Blackouts that left half of India’s population without electricity show power networks are vulnerable, New Zealand and U.S. regulators said.
A series of failures and excessive demand on the national grid knocked out power for 640 million people in northern and central India on July 31, a day after a separate blackout left 360 million in seven states without lights. A three-member committee appointed by India’s government is investigating.
“Blackouts like that and cascading failures can occur and we have seen them occur in other countries,” Carl Hansen, chief executive of New Zealand’s Electricity Authority, said in an interview. “It is something that is constantly on the mind of grid planners.”
The two-day crisis was easing as the Asia Pacific Energy Regulatory Forum in Washington began a meeting of regulators from eight nations to discuss issues such as reliability and adding wind and solar power onto established grids.
India has “a fairly robust transmission network” and the nation has been successful “in adding power capacity,” Pramod Deo, chairman of India’s Central Electricity Regulatory Commission, said yesterday in a presentation that didn’t provide details on the loss of power to 9 percent of the Earth’s population.
The crisis was triggered when India’s cash-starved electric utilities drew more than their allotted power from the nation’s grid instead of buying on the market, Deo said in an interview before his talk.

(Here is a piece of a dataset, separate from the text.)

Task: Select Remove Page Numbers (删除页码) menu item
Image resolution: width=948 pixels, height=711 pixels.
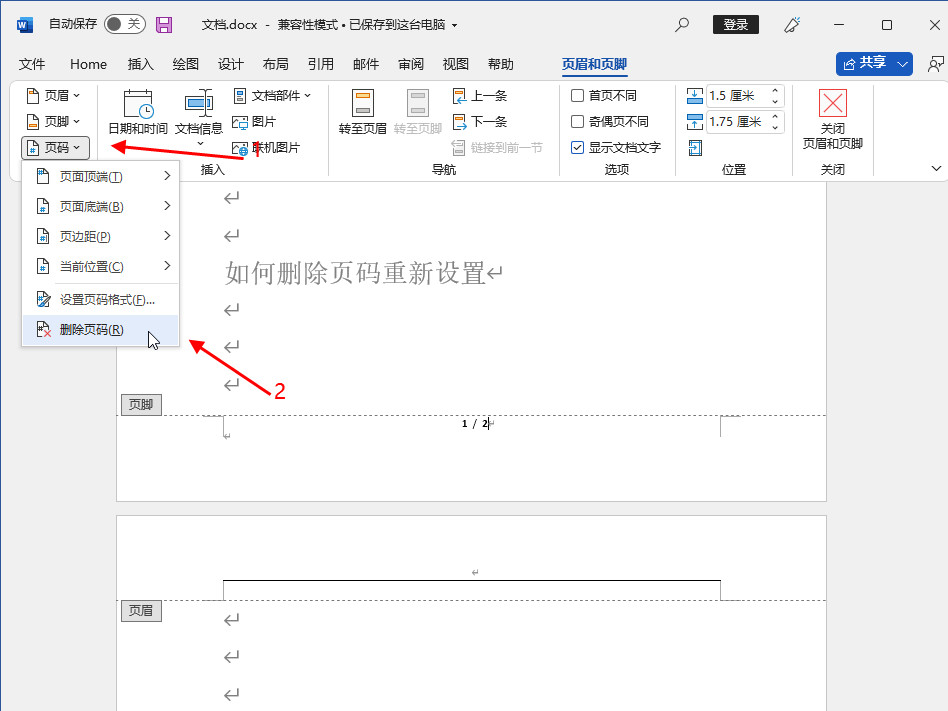Action: [91, 330]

He also blamed a power-line failure and humid weather.
India’s electricity crisis got the attention of the U.S. Federal Energy Regulatory Commission, which manages the American power market.
“We’re looking at it in depth, we are very concerned about it, we want to see, if we can, what has been the reason for those events occurring, whether there’s any issues that we may learn from them, that relate to our grid,” FERC Chairman Jon Wellinghoff told reporters on July 31. “We believe that our grid is generally in good shape.”
India’s failure was related partly to the combination of four regional grids into a single network, Mark Lively, a utility economic engineer in Gaithersburg, Maryland, said in an interview during the conference.
“They’re loosely combined, in that there are two or three lines between these major grids,” Lively said. Based on information he had, some were off-line for repairs, causing the remaining links to overload. Lively said other nations are considering joining grids, exposing themselves to similar risks.
A blackout that swept parts of North America in August 2003, leaving 50 million people in the dark, was similar to the Indian disaster in that it was related to owners of power lines failing to monitor connections, so that they were not aware of all the outages. The U.S. monitoring of the grid has improved since 2003, according to Lively.
The 2003 event, triggered when a power line touched tree branches in Ohio, caused losses of as much as $10 billion, according to a study by the U.S. and Canadian governments.